## Activity
Retype the listing from the line with "Locate an element" up to and including the line with "The height and width of the screenshot is (522, 857).", leaving out the pictures.

## Records for the task
== Segment start ==
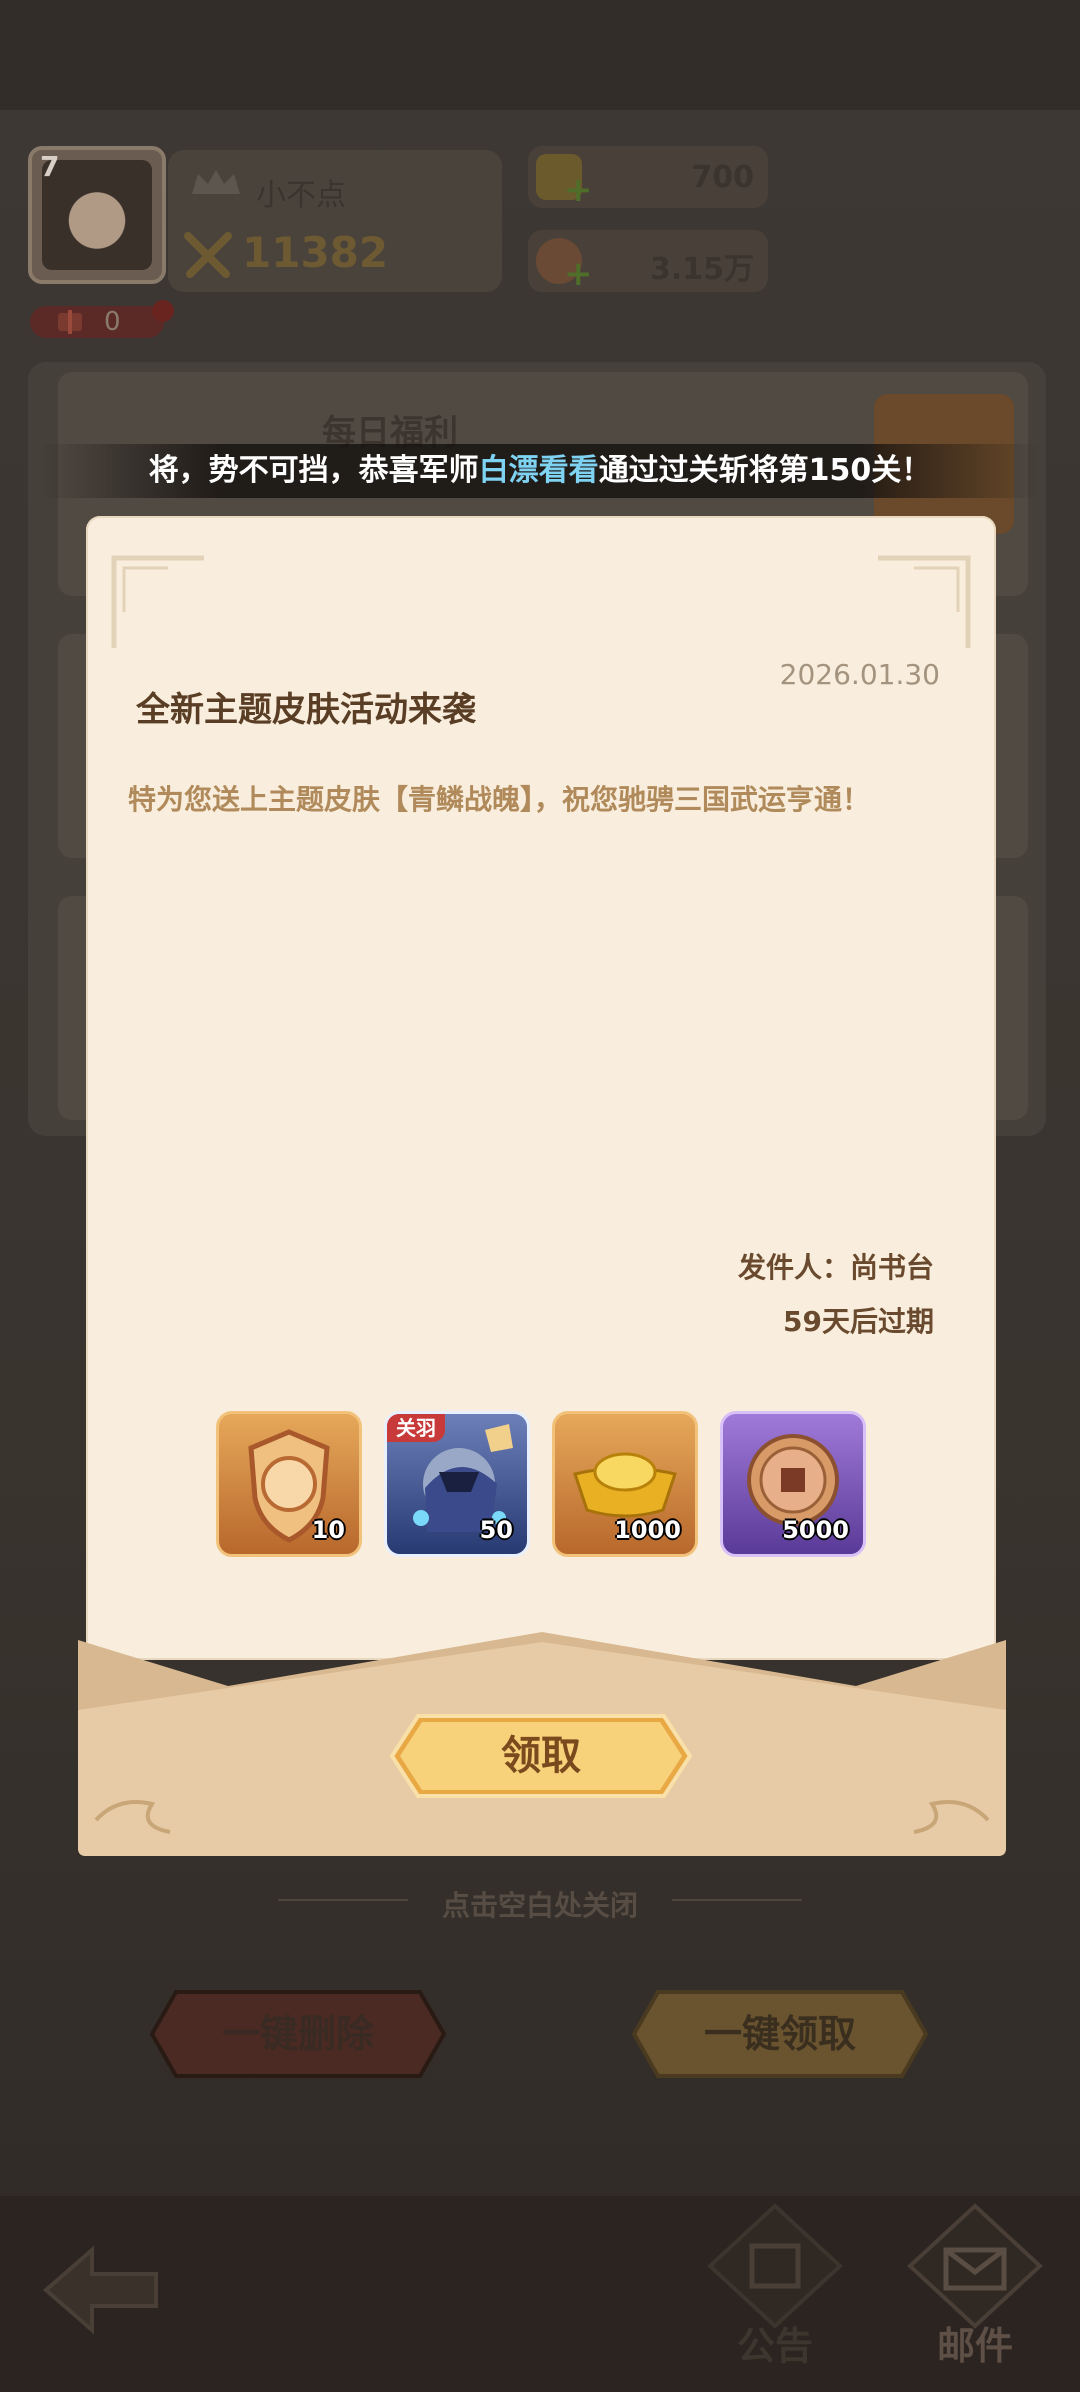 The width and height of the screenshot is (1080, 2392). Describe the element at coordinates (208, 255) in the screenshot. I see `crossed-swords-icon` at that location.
== Segment end ==
== Segment start ==
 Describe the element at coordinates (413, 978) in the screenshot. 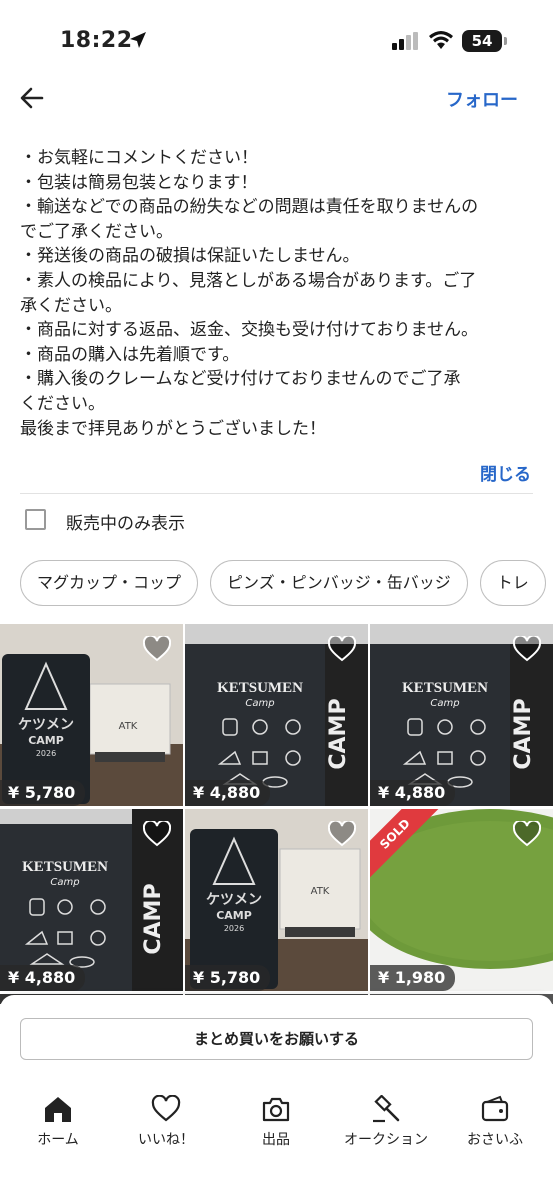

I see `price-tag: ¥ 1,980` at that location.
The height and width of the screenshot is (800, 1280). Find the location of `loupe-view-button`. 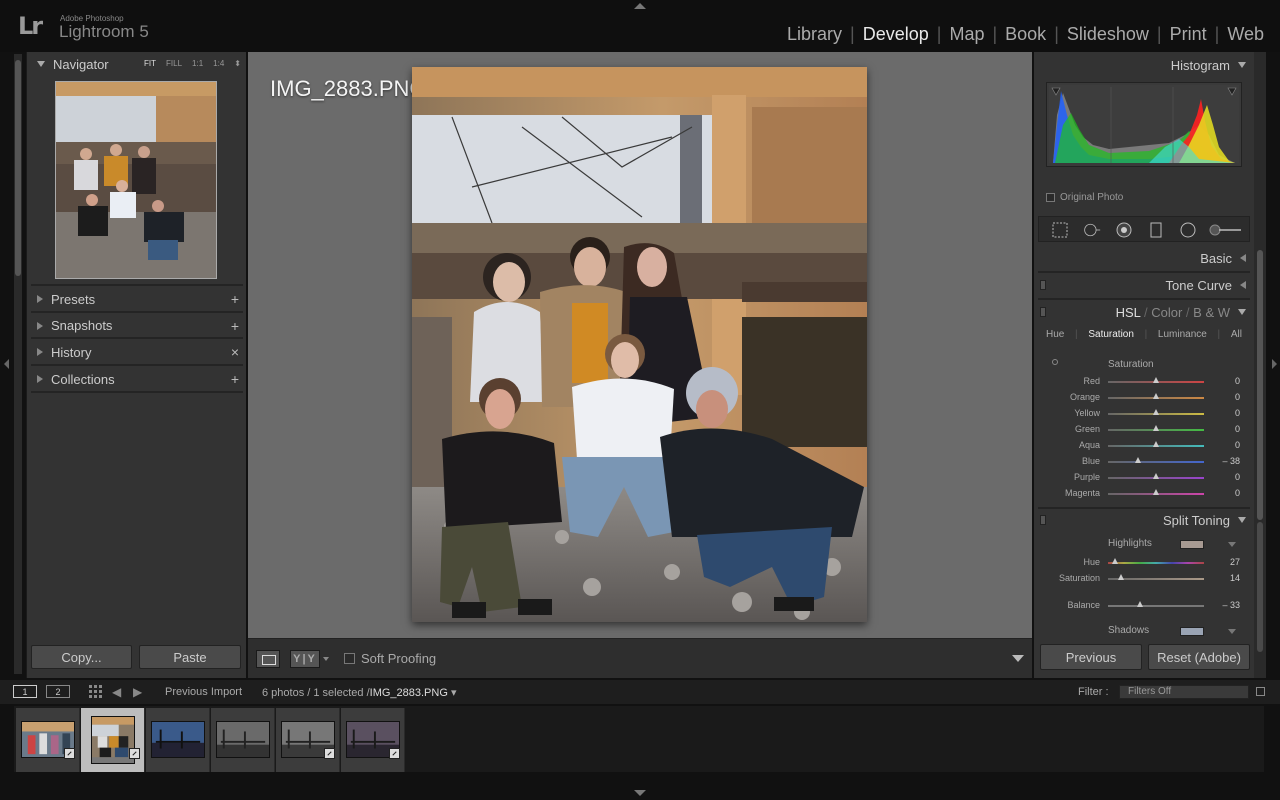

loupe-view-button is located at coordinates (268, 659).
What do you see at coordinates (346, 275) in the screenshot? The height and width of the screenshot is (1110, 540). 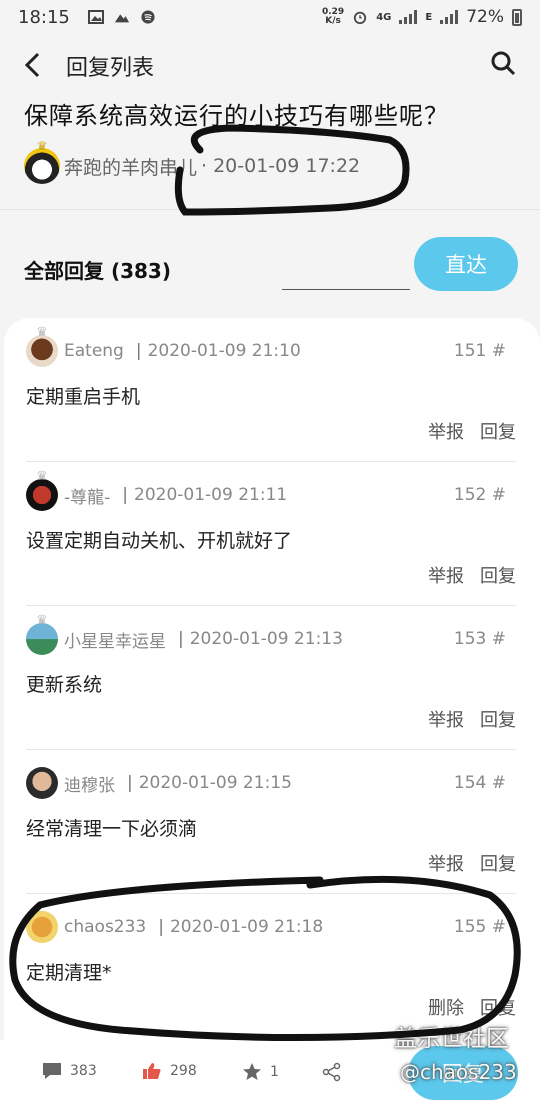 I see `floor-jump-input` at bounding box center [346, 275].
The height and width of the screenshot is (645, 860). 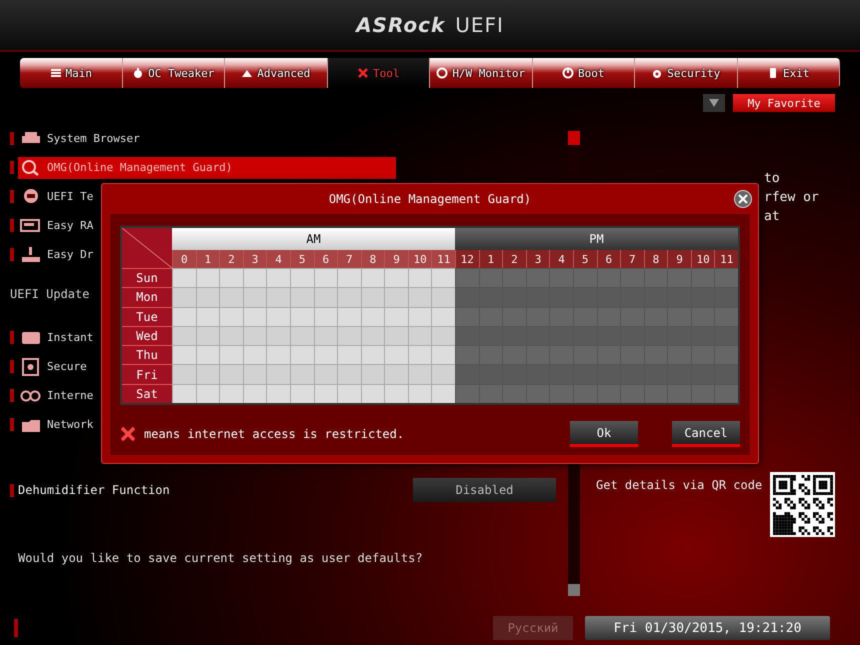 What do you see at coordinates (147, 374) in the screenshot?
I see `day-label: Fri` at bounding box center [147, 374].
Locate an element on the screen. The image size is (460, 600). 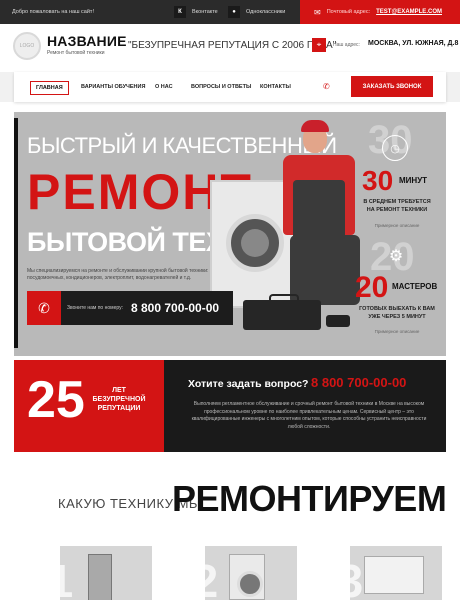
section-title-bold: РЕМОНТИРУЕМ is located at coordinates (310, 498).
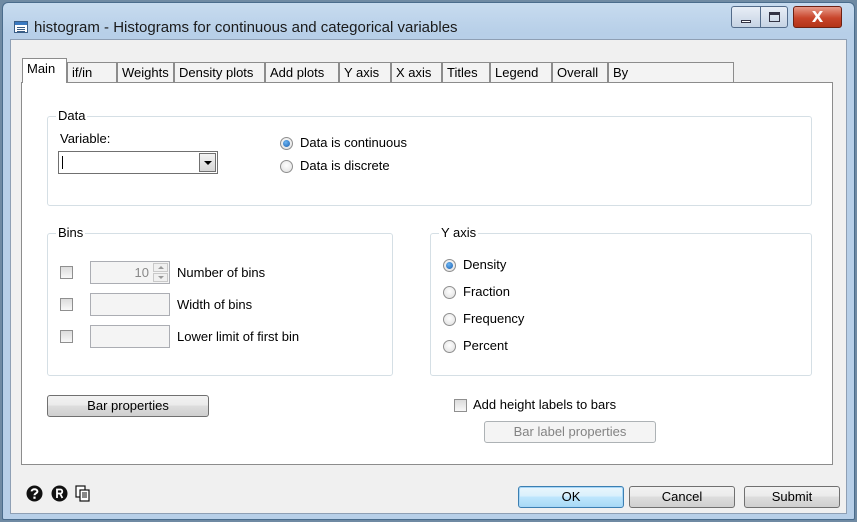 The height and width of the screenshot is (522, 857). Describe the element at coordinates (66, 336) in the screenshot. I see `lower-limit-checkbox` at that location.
== Segment end ==
## Answer to this task
Locate an element on the screen. The image size is (460, 600). 
section-title-bold: РЕМОНТИРУЕМ is located at coordinates (310, 498).
 The height and width of the screenshot is (522, 857). Describe the element at coordinates (66, 336) in the screenshot. I see `lower-limit-checkbox` at that location.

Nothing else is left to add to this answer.